# TASK PROMPT:
Repeat the following lines word for word, omitting the pictures.

** BEGIN **

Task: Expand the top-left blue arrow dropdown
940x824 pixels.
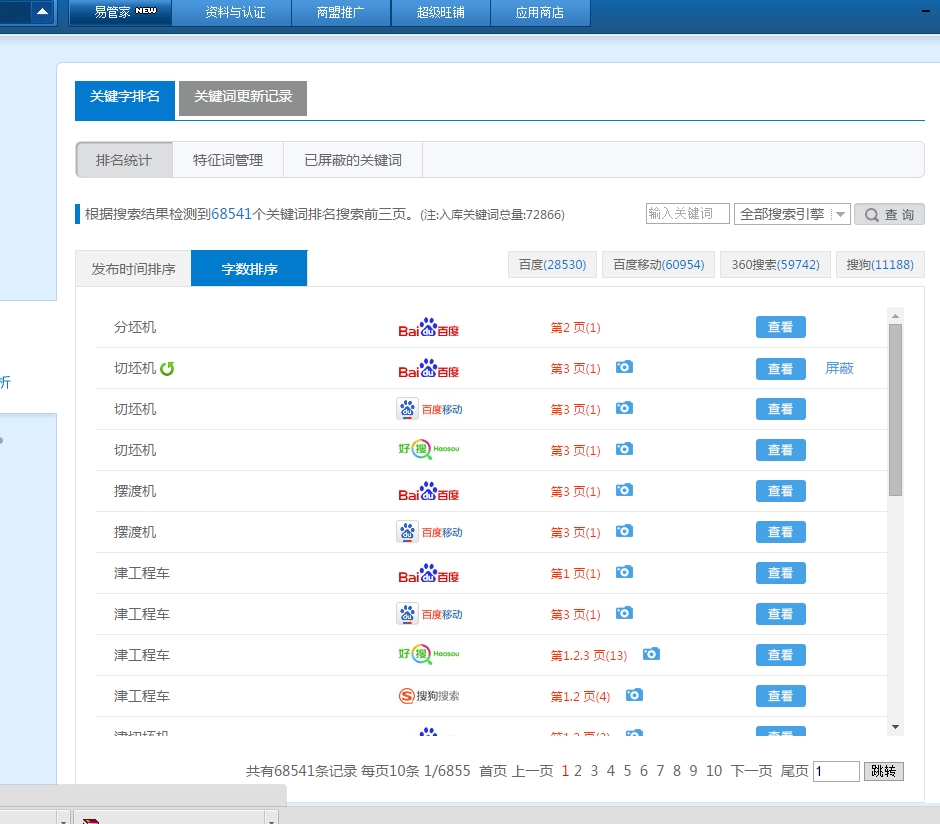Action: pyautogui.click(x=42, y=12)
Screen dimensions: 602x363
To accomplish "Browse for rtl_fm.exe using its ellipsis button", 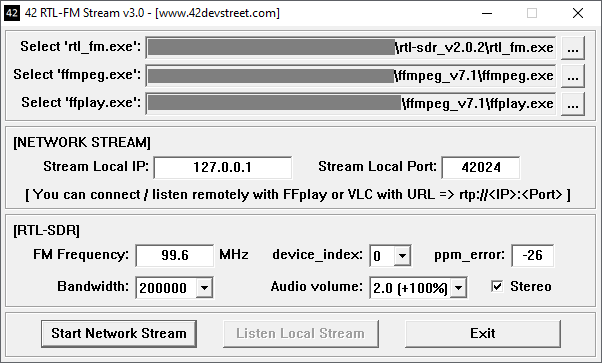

** END **

# ANSWER TO THIS EXERCISE:
Task: Expand the top-left blue arrow dropdown
940x824 pixels.
Action: pyautogui.click(x=42, y=12)
Screen dimensions: 602x363
To accomplish "Browse for rtl_fm.exe using its ellipsis button", 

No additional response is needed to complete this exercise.